Check out new video interviews and updated pages of artists nominated for the tenth edition

Watch more video interviews with artists nominated to the 2019 PIPA Prize, produced by  Do Rio Filmes and published this week. In them, you can learn about the works, career, inspirations and much more about Marilá Dardot, Marina Camargo, Maxwell Alexandre, Pedro França, Pedro Varela and Rafael Alonso

Click on the artists’ names to see their updated pages

Marilá Dardot

Marilá Dardot is a Master in Visual Arts by the Universidad Federal do Rio de Janeiro (2003). She works with different mediums, like videos, photographs, engravings, sculptures, paintings, actions, installations and site-specific.
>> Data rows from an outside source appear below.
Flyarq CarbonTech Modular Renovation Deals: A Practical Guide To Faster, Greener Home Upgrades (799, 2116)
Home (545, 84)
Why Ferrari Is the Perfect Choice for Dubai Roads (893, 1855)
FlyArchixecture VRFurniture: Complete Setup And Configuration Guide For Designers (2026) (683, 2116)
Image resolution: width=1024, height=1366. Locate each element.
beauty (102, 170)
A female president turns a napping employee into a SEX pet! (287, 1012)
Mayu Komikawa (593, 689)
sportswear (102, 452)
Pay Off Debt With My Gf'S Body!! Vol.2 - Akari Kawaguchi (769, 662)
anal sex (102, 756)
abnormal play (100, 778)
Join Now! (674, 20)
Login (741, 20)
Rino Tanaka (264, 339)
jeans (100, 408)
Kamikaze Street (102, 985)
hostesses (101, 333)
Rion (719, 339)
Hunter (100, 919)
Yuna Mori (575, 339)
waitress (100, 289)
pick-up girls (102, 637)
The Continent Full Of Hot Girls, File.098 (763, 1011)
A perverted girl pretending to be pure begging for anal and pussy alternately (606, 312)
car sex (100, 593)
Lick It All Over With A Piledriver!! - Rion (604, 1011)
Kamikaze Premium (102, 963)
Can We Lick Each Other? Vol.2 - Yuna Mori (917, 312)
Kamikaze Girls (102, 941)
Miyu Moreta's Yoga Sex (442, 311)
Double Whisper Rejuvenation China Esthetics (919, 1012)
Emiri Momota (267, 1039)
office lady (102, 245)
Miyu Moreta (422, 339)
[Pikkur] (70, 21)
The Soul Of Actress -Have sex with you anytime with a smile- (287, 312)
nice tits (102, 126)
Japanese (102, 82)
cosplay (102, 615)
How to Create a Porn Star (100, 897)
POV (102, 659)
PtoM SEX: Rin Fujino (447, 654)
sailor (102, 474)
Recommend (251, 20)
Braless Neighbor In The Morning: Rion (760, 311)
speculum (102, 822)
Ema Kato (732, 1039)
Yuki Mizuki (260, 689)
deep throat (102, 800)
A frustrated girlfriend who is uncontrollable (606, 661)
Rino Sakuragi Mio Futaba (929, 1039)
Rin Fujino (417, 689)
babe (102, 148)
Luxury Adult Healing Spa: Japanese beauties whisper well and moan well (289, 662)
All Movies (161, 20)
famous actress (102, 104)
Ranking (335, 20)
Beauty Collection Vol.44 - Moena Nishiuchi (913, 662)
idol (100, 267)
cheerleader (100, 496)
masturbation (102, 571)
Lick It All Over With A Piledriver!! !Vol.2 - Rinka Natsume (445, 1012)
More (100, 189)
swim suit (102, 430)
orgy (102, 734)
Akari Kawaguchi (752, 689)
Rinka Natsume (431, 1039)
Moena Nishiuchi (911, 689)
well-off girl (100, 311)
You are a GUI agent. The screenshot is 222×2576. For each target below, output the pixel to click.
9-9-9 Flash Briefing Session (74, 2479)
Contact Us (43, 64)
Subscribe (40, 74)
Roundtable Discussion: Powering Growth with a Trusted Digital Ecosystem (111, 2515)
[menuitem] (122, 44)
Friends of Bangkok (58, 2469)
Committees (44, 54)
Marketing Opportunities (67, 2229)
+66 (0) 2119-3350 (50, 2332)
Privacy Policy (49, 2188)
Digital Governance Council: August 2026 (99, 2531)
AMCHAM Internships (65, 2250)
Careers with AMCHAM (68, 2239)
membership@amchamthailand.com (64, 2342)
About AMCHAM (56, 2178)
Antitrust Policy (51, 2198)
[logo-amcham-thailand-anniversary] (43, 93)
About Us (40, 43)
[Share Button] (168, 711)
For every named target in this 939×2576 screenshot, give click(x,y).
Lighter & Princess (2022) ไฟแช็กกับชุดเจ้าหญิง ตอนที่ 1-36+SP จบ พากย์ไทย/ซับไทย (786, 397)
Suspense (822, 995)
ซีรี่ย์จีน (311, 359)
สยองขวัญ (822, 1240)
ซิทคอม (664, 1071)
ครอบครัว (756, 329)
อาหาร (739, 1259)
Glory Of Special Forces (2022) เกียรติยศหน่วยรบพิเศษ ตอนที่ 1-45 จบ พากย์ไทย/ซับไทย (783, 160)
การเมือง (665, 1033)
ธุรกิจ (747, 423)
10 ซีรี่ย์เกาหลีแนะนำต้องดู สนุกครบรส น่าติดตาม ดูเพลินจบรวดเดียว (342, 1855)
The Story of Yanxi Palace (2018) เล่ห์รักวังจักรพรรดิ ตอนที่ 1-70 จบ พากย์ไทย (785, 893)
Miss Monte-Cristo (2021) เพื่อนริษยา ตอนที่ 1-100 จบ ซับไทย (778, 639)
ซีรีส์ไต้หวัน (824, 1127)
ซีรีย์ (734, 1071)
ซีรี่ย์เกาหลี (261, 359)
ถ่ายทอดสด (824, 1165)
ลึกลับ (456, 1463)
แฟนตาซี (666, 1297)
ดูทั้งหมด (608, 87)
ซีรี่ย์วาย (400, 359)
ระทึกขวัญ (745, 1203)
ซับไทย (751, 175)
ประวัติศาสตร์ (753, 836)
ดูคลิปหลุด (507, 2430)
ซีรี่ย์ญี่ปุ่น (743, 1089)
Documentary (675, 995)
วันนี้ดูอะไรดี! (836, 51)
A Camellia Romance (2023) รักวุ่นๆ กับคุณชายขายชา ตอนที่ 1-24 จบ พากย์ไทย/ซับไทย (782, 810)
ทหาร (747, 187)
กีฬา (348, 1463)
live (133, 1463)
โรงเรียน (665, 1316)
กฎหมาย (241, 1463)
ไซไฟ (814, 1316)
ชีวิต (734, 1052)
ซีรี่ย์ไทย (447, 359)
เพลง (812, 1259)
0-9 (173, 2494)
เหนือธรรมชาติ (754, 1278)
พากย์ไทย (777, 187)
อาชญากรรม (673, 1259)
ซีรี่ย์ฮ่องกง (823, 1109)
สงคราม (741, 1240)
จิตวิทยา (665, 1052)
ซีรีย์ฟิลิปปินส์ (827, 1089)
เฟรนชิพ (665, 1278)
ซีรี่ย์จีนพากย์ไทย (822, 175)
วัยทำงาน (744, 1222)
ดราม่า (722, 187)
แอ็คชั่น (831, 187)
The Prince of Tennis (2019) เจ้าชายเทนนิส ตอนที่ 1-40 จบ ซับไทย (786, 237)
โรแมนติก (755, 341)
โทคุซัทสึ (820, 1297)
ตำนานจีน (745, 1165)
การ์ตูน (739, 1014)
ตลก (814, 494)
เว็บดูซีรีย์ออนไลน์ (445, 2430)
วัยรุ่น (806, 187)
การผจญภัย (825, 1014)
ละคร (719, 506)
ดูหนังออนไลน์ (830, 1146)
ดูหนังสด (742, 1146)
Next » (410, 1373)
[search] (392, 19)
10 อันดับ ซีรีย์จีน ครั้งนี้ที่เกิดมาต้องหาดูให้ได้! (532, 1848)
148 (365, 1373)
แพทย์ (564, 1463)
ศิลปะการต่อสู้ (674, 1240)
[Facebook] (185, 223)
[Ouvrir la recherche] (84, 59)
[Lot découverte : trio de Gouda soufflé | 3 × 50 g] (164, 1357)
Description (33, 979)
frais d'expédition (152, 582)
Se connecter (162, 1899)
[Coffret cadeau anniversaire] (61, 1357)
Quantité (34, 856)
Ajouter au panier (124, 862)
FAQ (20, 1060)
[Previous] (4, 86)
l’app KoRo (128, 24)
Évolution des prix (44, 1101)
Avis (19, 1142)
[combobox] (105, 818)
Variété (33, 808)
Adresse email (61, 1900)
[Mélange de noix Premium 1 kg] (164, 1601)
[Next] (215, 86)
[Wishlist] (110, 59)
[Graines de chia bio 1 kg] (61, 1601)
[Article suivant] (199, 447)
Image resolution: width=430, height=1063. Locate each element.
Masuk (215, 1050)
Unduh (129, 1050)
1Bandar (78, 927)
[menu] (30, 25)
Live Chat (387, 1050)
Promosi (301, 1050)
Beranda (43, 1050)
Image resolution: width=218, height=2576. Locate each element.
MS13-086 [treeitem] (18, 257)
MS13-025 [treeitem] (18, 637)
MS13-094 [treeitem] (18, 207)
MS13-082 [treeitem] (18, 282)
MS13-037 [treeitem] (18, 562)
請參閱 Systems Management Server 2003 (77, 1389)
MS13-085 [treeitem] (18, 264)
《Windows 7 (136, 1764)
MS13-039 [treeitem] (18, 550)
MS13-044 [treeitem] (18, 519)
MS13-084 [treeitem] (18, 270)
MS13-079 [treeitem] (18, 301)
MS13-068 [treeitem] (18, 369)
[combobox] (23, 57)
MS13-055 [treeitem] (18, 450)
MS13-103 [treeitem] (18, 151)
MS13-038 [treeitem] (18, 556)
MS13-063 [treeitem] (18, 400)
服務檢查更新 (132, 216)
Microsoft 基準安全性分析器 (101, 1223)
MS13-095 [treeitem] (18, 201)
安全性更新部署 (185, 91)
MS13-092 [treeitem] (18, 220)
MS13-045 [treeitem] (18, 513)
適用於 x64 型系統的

Language and literature are her main sources of constant inspiration. Some of her projects propose public participation and collaborations with other artists.

Marina Camargo

Marina Camargo was born in Maceió, Alagoas, and lived in Porto Alegre for her whole life. She studied Visual Arts at the Instituto de Artes (UFRGS, Porto Alegre), where she also concluded a Master’s degree in Visual Arts in 2007 (with an emphasis in visual poetics); She studied Visual Culture in the Universitat de Barcelona (Fine Arts Department). She received the DAAD scholarship for artists when she went to study in Germany, later receiving the Diploma of the Akademie der Bildenden Künste (AdBK)  in Munich.

Maxwell Alexandre

Born in Rio de Janeiro in 1990, Maxwell Alexandre graduated in Design from PUC-RJ in 2016 and, in 2009, participated in the ‘Curso de Fotografia para registros das Obras do PAC’ (Programa de Aceleração do Crescimento) making photographic records of the Rio de Janeiro favelas. The artist’s urban poetics consists in the construction of narratives and scenes structured from his daily experiences in the city and in Rocinha, the community where he lives and works. On different supports like doors and iron frames emerge anonymous personages in recurrent situations in the favelas.

Pedro França

Artist and member of the Ueinzz Theatre Company. Attended courses at the School of Visual Arts of Parque Lage, Rio de Janeiro, Brazil between 1998 and 2005. Completed his Master’s Degree in History at PUC-Rio, Rio de Janeiro, Brazil, in 2010. Between 2006 and 2011, he taught History of Art at the School of Visual Arts of Parque Lage. He currently teaches at the Museum of Modern Art of São Paulo (MAM-SP) and at Instituto Tomie Ohtake, São Paulo, Brazil.  In 2010, he worked as a film, performances and debates curator of ‘Terreiros” during the 29th São Paulo Biennial. In 2011 he was the curator, together with Fernando Cocchiarale, of the exhibition “Cavalos de Tróia”, part of the “Caos e Efeito” show at Itaú Cultural. Since 2011, França has been working with drawings, collages, films and installations.

Pedro Varela

The cities Pedro Varela draws are far more connected to literature than to any reference in the visual arts. As if waiting for a text by Borges to accompany them, they reserve large blank spaces on the paper. They could also be mirages seen from afar by a character of A Thousand and One Nights, cities with female names like those by Italo Calvino, or castles from a tale we keep from the infancy of our experience in literature.

Rafael Alonso

He has a BFA in Painting and is currently pursuing a PhD in Visual Languages at the School of Fine Arts of UFRJ, Rio de Janeiro, Brazil. In his works, he proposes negotiations between his daily life and his artistic practice – investigates the possibilities of articulation between day-to-day experience and painting. Alonso experience fields of action for colour, shape and gesture at the same time in which he does not remove the painting from his critical model of reflecting on his time and place.